How Channel Message Triggers Work

The Channel Message trigger is a push-based trigger: the Duvo app listens to the channel and starts a Job for every new message (or every message matching your keyword filter). It fires within seconds of the message being posted. If multiple assignments have a matching Channel Message trigger on the same channel, they all start simultaneously — there is no selection menu. Use keyword filters to prevent unintended overlaps. Reaction triggers work the same way: the Duvo app listens for emoji reactions in enabled channels and starts a Job when the configured reaction is added. Scheduled digests use a time-based schedule rather than a real-time trigger. The assignment runs at a set time, reads the recent message history of the channel, and produces output.
•••
- [WHAT YOU SHOULD DO]:
Rewrite the section of the Channel Message trigger explanation above from "How Channel Message" up to and including "and produces output.", replacing "Duvo app" with "integration".

Source data
•••
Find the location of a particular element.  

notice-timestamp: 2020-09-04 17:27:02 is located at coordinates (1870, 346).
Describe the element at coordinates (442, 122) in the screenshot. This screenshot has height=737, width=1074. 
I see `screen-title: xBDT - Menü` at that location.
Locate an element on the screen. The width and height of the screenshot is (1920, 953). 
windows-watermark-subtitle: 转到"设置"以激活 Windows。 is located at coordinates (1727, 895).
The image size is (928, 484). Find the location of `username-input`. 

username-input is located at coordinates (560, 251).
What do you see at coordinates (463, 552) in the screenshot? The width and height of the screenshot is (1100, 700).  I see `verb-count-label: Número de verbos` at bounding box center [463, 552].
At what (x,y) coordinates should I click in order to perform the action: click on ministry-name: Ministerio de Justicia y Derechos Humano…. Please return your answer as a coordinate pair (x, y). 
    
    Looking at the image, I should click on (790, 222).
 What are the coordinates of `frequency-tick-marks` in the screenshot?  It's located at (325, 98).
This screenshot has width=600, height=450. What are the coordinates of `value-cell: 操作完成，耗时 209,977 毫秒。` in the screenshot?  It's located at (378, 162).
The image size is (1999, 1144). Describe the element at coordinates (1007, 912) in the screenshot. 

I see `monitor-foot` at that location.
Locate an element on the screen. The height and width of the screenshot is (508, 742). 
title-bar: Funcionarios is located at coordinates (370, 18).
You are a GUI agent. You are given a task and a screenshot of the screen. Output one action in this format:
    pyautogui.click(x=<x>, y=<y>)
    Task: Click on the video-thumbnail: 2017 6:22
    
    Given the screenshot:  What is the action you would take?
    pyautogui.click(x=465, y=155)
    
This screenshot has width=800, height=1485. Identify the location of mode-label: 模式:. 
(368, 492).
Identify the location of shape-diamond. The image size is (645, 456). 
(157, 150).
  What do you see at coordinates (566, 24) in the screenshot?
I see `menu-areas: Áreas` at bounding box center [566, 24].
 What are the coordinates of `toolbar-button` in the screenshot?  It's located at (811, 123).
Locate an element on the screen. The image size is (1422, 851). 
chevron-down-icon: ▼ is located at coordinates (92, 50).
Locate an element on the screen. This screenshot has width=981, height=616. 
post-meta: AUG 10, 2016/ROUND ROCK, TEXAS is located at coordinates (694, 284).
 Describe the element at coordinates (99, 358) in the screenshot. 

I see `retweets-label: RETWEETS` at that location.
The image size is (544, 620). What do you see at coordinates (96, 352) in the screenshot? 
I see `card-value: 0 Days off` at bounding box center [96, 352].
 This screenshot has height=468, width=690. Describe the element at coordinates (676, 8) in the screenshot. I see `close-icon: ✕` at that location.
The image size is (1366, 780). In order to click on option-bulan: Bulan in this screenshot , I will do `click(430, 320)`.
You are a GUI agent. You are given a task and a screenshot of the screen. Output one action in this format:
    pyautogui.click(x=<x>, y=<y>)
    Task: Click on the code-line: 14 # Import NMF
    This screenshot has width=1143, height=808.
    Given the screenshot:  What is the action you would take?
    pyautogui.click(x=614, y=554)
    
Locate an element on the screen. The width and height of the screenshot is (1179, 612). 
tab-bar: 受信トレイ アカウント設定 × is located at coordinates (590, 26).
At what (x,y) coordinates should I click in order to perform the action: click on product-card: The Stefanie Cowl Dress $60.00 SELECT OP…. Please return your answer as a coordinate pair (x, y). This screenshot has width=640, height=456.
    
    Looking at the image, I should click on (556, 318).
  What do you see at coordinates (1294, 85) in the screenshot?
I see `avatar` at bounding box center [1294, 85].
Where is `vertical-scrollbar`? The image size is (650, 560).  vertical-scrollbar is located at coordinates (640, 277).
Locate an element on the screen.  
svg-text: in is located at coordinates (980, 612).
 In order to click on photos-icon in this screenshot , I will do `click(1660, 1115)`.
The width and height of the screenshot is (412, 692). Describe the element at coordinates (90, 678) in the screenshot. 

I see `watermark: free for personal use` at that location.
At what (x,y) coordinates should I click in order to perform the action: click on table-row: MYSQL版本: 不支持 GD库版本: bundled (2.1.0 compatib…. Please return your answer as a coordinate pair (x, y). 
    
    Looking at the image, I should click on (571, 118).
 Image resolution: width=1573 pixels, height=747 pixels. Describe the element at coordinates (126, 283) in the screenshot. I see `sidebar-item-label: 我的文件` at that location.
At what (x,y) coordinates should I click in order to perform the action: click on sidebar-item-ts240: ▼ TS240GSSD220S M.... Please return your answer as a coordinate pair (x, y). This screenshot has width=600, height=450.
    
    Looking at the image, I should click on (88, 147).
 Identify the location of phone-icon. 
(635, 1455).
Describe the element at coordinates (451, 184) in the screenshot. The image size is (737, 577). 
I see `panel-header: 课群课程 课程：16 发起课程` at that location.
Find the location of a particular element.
•••
- [ANSWER BOX]:
How Channel Message Triggers Work

The Channel Message trigger is a push-based trigger: the integration listens to the channel and starts a Job for every new message (or every message matching your keyword filter). It fires within seconds of the message being posted. If multiple assignments have a matching Channel Message trigger on the same channel, they all start simultaneously — there is no selection menu. Use keyword filters to prevent unintended overlaps. Reaction triggers work the same way: the integration listens for emoji reactions in enabled channels and starts a Job when the configured reaction is added. Scheduled digests use a time-based schedule rather than a real-time trigger. The assignment runs at a set time, reads the recent message history of the channel, and produces output.